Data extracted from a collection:
────

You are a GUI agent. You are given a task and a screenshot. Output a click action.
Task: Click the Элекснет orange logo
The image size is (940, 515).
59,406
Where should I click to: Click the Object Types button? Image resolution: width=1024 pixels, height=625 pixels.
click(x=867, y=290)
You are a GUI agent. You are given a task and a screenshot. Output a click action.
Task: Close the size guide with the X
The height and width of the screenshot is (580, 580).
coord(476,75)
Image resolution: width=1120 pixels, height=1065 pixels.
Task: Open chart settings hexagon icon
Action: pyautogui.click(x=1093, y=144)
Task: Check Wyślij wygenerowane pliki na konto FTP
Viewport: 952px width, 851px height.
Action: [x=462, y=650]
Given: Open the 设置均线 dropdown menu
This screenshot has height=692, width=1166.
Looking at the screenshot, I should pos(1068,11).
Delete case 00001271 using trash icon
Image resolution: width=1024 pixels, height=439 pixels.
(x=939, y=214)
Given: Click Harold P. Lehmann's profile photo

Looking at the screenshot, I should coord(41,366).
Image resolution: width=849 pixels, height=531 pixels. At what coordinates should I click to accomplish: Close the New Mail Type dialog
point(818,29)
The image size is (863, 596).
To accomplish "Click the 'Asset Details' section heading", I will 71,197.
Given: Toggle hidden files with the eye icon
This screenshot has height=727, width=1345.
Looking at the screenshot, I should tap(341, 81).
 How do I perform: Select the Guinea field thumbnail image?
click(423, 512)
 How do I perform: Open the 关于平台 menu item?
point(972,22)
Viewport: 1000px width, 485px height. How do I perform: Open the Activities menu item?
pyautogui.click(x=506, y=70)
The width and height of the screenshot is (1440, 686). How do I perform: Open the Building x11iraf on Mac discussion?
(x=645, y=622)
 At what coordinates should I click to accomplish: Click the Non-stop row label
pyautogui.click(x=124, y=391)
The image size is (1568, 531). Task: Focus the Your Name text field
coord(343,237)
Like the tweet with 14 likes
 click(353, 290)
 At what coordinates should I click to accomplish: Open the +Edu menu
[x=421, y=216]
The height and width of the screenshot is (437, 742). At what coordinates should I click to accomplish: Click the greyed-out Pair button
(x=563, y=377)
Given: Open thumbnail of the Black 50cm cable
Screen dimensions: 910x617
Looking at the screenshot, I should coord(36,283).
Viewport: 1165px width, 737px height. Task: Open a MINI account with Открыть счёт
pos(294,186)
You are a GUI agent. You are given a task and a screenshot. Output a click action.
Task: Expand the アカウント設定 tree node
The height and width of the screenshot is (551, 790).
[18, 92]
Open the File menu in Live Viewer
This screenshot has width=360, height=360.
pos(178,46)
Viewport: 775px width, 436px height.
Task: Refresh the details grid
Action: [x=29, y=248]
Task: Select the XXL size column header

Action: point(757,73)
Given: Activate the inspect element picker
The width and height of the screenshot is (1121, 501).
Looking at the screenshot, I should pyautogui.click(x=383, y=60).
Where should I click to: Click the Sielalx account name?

────

■ **Work order**:
Would you set down all the lines above, exactly and in full?

■ **Response area**:
You are a GUI agent. You are given a task and a screenshot. Output a click action.
Task: Click the Элекснет orange logo
The image size is (940, 515).
59,406
Where should I click to: Click the Object Types button? Image resolution: width=1024 pixels, height=625 pixels.
click(x=867, y=290)
You are a GUI agent. You are given a task and a screenshot. Output a click action.
Task: Close the size guide with the X
The height and width of the screenshot is (580, 580).
coord(476,75)
Image resolution: width=1120 pixels, height=1065 pixels.
Task: Open chart settings hexagon icon
Action: pyautogui.click(x=1093, y=144)
Task: Check Wyślij wygenerowane pliki na konto FTP
Viewport: 952px width, 851px height.
Action: [x=462, y=650]
Given: Open the 设置均线 dropdown menu
This screenshot has height=692, width=1166.
Looking at the screenshot, I should pos(1068,11).
Delete case 00001271 using trash icon
Image resolution: width=1024 pixels, height=439 pixels.
(x=939, y=214)
Given: Click Harold P. Lehmann's profile photo

Looking at the screenshot, I should coord(41,366).
Image resolution: width=849 pixels, height=531 pixels. At what coordinates should I click to accomplish: Close the New Mail Type dialog
point(818,29)
The image size is (863, 596).
To accomplish "Click the 'Asset Details' section heading", I will 71,197.
Given: Toggle hidden files with the eye icon
This screenshot has height=727, width=1345.
Looking at the screenshot, I should tap(341, 81).
 How do I perform: Select the Guinea field thumbnail image?
click(423, 512)
 How do I perform: Open the 关于平台 menu item?
point(972,22)
Viewport: 1000px width, 485px height. How do I perform: Open the Activities menu item?
pyautogui.click(x=506, y=70)
The width and height of the screenshot is (1440, 686). How do I perform: Open the Building x11iraf on Mac discussion?
(x=645, y=622)
 At what coordinates should I click to accomplish: Click the Non-stop row label
pyautogui.click(x=124, y=391)
The image size is (1568, 531). Task: Focus the Your Name text field
coord(343,237)
Like the tweet with 14 likes
 click(353, 290)
 At what coordinates should I click to accomplish: Open the +Edu menu
[x=421, y=216]
The height and width of the screenshot is (437, 742). At what coordinates should I click to accomplish: Click the greyed-out Pair button
(x=563, y=377)
Given: Open thumbnail of the Black 50cm cable
Screen dimensions: 910x617
Looking at the screenshot, I should coord(36,283).
Viewport: 1165px width, 737px height. Task: Open a MINI account with Открыть счёт
pos(294,186)
You are a GUI agent. You are given a task and a screenshot. Output a click action.
Task: Expand the アカウント設定 tree node
The height and width of the screenshot is (551, 790).
[18, 92]
Open the File menu in Live Viewer
This screenshot has width=360, height=360.
pos(178,46)
Viewport: 775px width, 436px height.
Task: Refresh the details grid
Action: [x=29, y=248]
Task: Select the XXL size column header

Action: point(757,73)
Given: Activate the inspect element picker
The width and height of the screenshot is (1121, 501).
Looking at the screenshot, I should pyautogui.click(x=383, y=60).
Where should I click to: Click the Sielalx account name?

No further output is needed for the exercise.